PROBLEMS AND TASKS -
a - In the blackout tips, what free number gets you through to your local network operator?
b - Reproduce the passage of the blackout tips from "Portable generator –" up to and including "for home use.", word for word.

SOURCE EXTRACT -
Start of Block
Battery-powered fairy lights – they might make a room look nice, but they are super handy for lighting. Place them along the floor in hallways, and they can help people move from room to room more easily.
Batteries – a few spare batteries for anything you’re using is always a good idea. You don’t want your source of light going off.
Portable generator – if you have a few appliances or things with plugs that you find are more urgent to keep on, or you just don’t want to wait until the power comes back on, you might want to look into the best standby generator for home use.
Write down important numbers – you might be used to checking phone numbers on the internet, but you might not be able to reach them if you have no power to a computer or have no WiFi access.
Write down any important numbers that you may need to reach in an emergency. For instance, 105 is a free number to get you through to your local network operator for help.
What to do?
If you think you might be bored with no electricity, here are a few things you could do with your time during a blackout:
Wind-up radio – not only do you have a torch, but you have entertainment in the form of FM radio stations. We have this one, and it also doubles up as a portable charger for phones, which has been really handy in the past.
Cards/Uno – board games might get a little difficult in the dark if you are trying to look for smaller details. However, card games are easier to make out what you’re doing. There are tonnes of games to play with a simple pack of playing cards, or invest in Uno, which is one of our family favourites!
Go for a walk – wrap up warm and head out for a stroll of the neighbourhood. Remember, though, that most businesses will likely be closed as well.
End of Block
GIVEN INFORMATION -
Start of Block
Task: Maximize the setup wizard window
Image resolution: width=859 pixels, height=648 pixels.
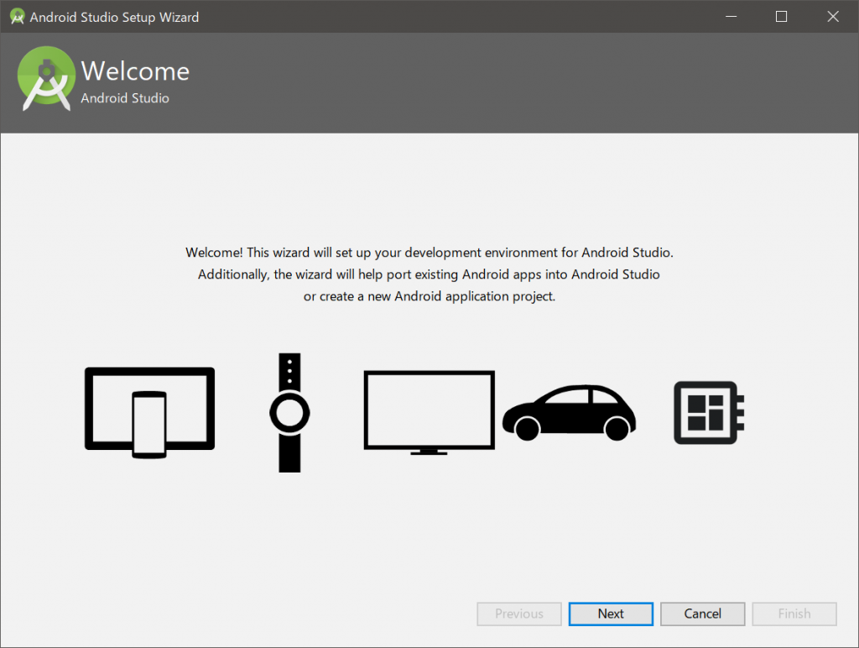Action: [x=781, y=16]
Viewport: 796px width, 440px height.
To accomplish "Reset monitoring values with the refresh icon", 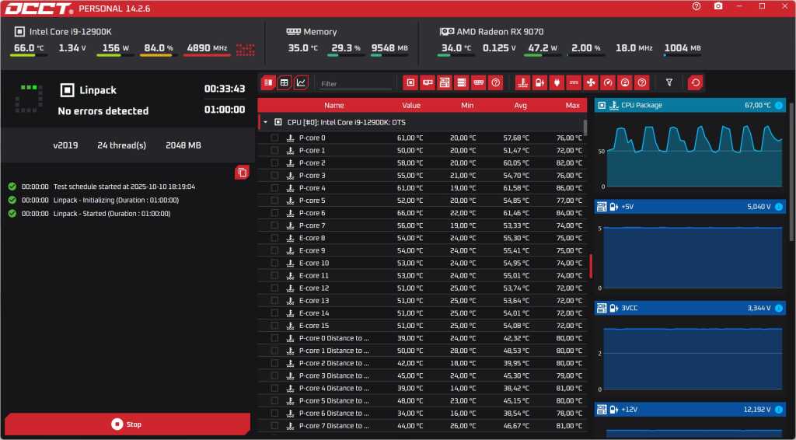I will pyautogui.click(x=695, y=82).
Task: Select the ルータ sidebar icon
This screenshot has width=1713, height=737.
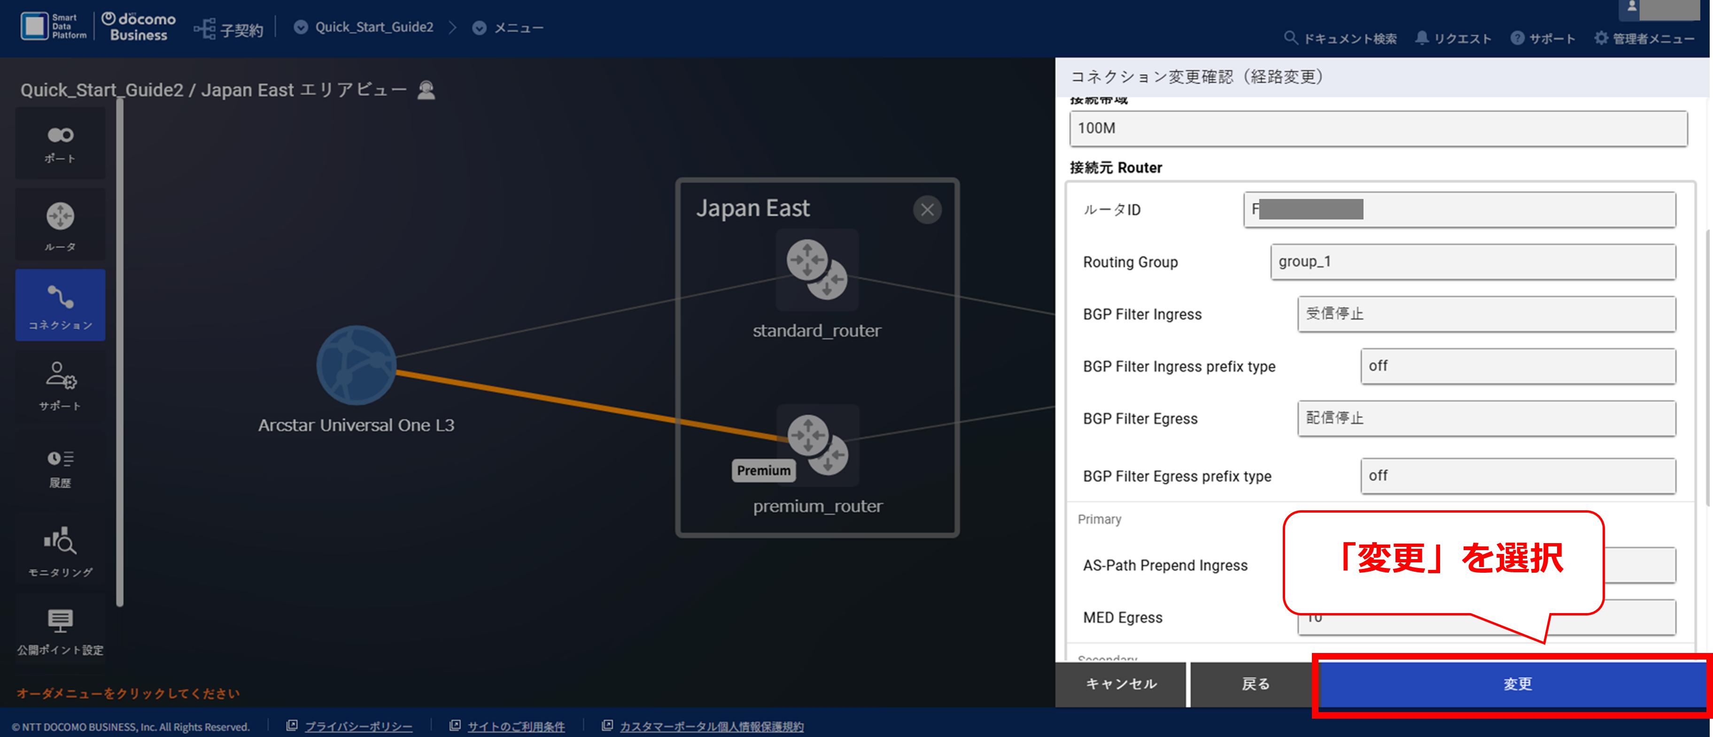Action: [60, 224]
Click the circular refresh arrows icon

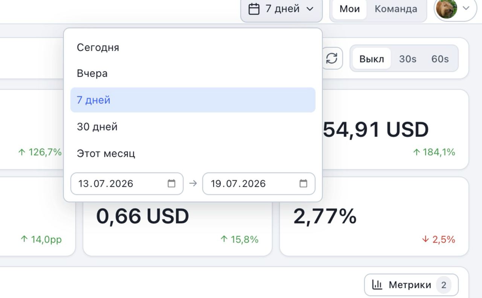pos(332,58)
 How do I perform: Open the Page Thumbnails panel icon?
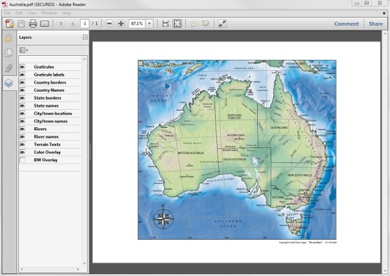tap(9, 53)
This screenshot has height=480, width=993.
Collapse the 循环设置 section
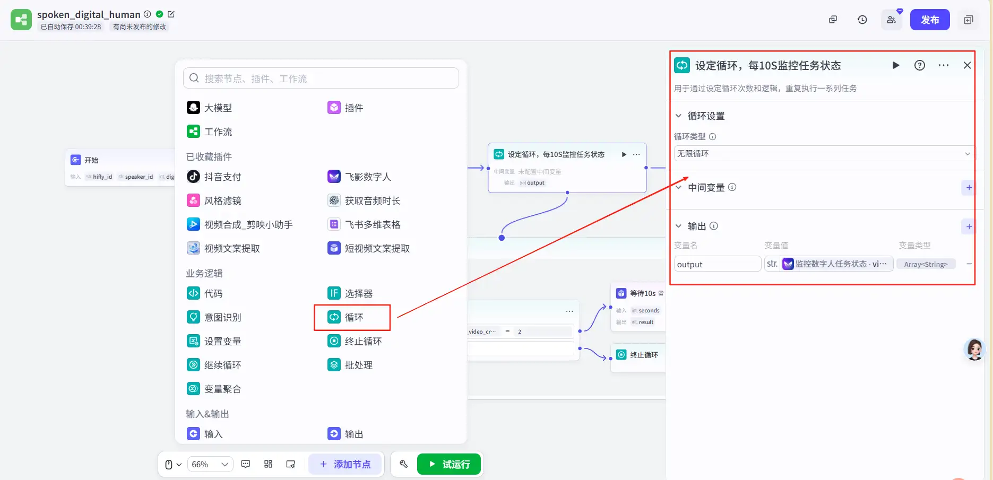point(678,116)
End of Block
SOLUTION SET -
a - 105

b -
Portable generator – if you have a few appliances or things with plugs that you find are more urgent to keep on, or you just don’t want to wait until the power comes back on, you might want to look into the best standby generator for home use.